母母父:ロイヤルアカデミーⅡ ニジンスキー系

① 競争成績
欧州芝7戦4勝
1990 米国 BCマイル GⅠ 1 芝8.0F
1990 英国 ジュライC GⅠ 1 芝6.0F


② 産駒成績:重賞ウィナー59頭
芝重賞ウィナー 54頭

ダート重賞ウィナー 3頭

両刀重賞ウィナー 2頭

 

父系分析

 ノーザンダンサーの5×5×5×5というザ・欧州といった血統構成。

 本馬はDawnAproachの最高傑作ですが、DawnAproach自体が競争成績の割には種牡馬として実績がついてきておらず、失敗種牡馬とは言いませんが、決して大種牡馬といえるような成績でもありません。

 母父ロックオブジブラルタルは欧州快速馬であり、芝1400m~芝1600mのGⅠを7連勝した名馬で、父としても優秀ですが、母父として入ったときにスピード能力を強化する種牡馬として優秀で、代表的な例としてはミッキーアイルが挙げられます。

 母母父はニジンスキー系では珍しく、種牡馬としても成功を収めたタイプで、この馬もマイルを中心に重賞馬を輩出しました。

 このように本馬は、鈍重な欧州種牡馬というイメージとはかけ離れた血統構成で、欧州の快速血統が3つ重ねられた血統で、父、母父の産駒の活躍傾向からしても早熟性もかなり高そうなイメージがあります。 

 

牝系分析

 叔母の仔に重賞好走馬がいますが、近親の活躍馬はその程度で、三代母からの派生でGⅠ馬がでていることを「近親」の活躍馬とするのは抵抗があります。

 牝系は決して恵まれているとはいえません。

 ただ、一族の特徴として、2歳重賞での活躍が目立つということは注目に値します。

 欧州からの輸入繁殖というと晩成というイメージがありますが、本馬はかなりの早熟性のある牝系に属していると言えそうです。

 

  総合評価

 父系、牝系いずれも早熟傾向が強く、同じ欧州種牡馬でもハービンジャーとは全く違うタイプと思ったほうがいいと思います。

 これまで欧州からの輸入種牡馬は、クラシックディスタンスで活躍してきた馬を輸入することが多く、その場合、日本では全然スピードが足りずに失敗するというパターンが多かったように思いますが、ここにきて全く違うタイプを輸入してくるあたり、社台が色々試している感じが伺われます。
 スピードに振り切った日本の競馬に欧州の快速馬が対応できるのかがカギです。

 多くの馬は、日本のスピード血統と組み合わせて、スピードを強化し、芝の短距離~マイルの馬になるのではないかと思います。

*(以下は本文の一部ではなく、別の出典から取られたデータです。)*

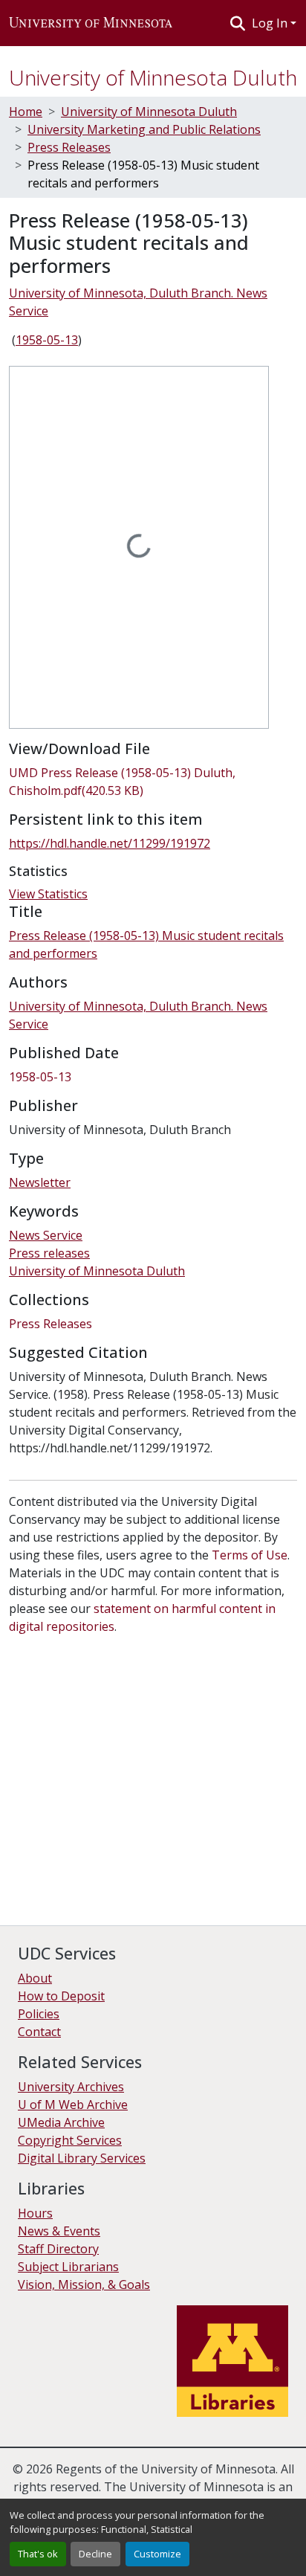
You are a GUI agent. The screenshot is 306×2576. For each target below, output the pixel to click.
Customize (157, 2553)
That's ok (38, 2553)
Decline (95, 2553)
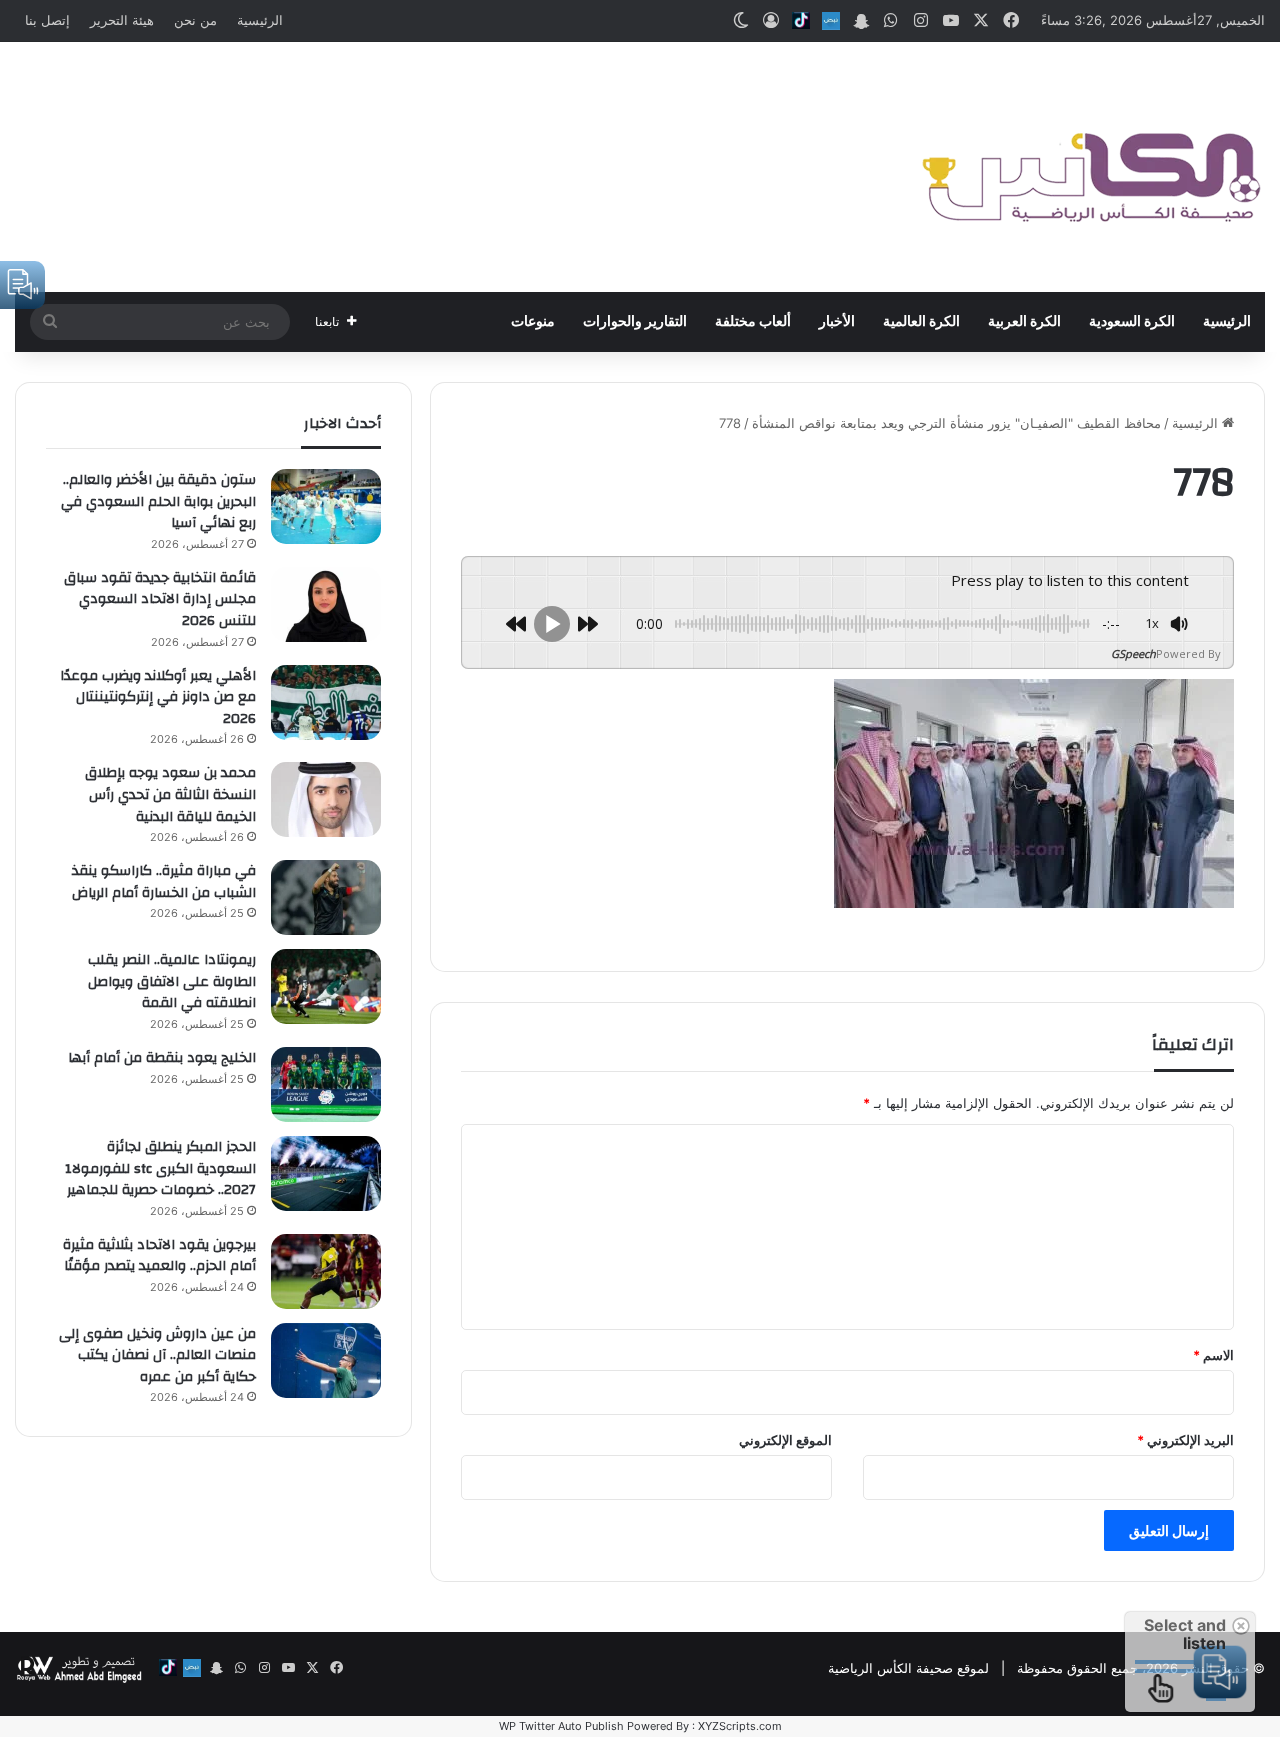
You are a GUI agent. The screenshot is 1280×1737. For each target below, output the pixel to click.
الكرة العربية (1024, 322)
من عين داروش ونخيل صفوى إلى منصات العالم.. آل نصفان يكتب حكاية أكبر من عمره (157, 1355)
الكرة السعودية (1132, 322)
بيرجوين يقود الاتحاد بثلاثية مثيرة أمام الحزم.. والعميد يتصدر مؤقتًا (159, 1256)
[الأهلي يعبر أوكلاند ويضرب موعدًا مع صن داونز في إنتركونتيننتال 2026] (326, 702)
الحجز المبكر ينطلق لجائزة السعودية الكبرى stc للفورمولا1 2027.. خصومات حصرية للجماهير (160, 1168)
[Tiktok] (801, 21)
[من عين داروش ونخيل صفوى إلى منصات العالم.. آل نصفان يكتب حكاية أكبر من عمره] (326, 1360)
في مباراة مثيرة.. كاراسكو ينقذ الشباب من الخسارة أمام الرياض (164, 882)
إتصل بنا (47, 20)
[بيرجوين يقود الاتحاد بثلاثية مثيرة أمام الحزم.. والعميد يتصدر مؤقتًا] (326, 1271)
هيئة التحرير (122, 20)
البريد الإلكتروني (1185, 1440)
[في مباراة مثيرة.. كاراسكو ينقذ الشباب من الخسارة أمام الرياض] (326, 897)
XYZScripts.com (740, 1726)
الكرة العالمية (921, 322)
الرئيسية (260, 20)
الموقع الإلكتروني (785, 1440)
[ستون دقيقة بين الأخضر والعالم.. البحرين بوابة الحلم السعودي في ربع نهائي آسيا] (326, 506)
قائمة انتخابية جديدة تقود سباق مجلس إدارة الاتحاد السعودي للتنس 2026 (160, 599)
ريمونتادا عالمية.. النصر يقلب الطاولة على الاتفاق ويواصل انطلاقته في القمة (172, 981)
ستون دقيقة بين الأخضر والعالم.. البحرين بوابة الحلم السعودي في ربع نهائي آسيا (158, 501)
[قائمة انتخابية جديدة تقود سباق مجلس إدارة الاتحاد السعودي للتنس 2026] (326, 604)
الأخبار (837, 322)
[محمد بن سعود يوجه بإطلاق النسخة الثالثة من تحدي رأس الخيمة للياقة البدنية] (326, 799)
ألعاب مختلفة (753, 322)
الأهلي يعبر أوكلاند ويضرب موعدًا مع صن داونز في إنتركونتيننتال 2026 (158, 697)
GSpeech (1133, 653)
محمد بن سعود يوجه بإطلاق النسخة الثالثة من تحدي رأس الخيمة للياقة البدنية (170, 794)
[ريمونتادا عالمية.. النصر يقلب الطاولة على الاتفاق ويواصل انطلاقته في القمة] (326, 986)
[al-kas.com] (1090, 167)
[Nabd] (831, 21)
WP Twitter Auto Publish (561, 1726)
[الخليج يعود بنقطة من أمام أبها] (326, 1084)
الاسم (1213, 1355)
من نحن (195, 20)
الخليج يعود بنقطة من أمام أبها (162, 1058)
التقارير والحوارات (635, 322)
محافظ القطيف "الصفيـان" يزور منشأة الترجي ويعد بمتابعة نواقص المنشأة (956, 423)
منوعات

 中長距離馬を出したいなら、牝馬からスタミナのある血を取り入れる必要があります。

 ダートは短距離だけならいける可能性はありますが、中距離はさっぱりでしょう。ダートのつぶしが効きにくく、勝上率では苦労しそうです。

 種付料は、初年度600万円で108頭、2年目500万円で66頭、3年目はPrivateで頭数不明となっています。受胎率がかなり悪いようで、初年度108頭に種付けしていながら、産駒はわずか38頭であり、それを理由にPrivateとなったようです。

 108頭に種付けできたということは、ウォーエンブレムのように種付け自体を拒否しているわけではないと思うので、単純に生殖能力が低いということなのだと思います。

 生殖能力が低いと競争能力が低い仔が生まれるというわけではないので、そこはあまり気にしなくてもいいと思うのですが、ここまで生殖能力が低いと、生産者には敬遠されてしまい、今後商業ベースでの種付けは困難なのではないかと思われます。

 とはいえ、1年目、2年目の産駒から大物連発となれば、リスクを負ってでも繁殖牝馬が集まるかと思いますので、いきなり正念場です。

 先例のないタイプなので、予測は立てづらいというのが正直なところですが、それでもあえて予測してみるのであれば、日本のスピード血統は日本の馬場というフィールドにおいては間違いなく世界一なので、そこにあえて欧州馬の快速馬を持ってきて、スピードで対抗して成功するのかな?という疑問があり、あまり活躍は見込めないのではないかと思っています。

 サンデー社台のツアーでは馬体は結構よかったとの情報はありますが、果たして。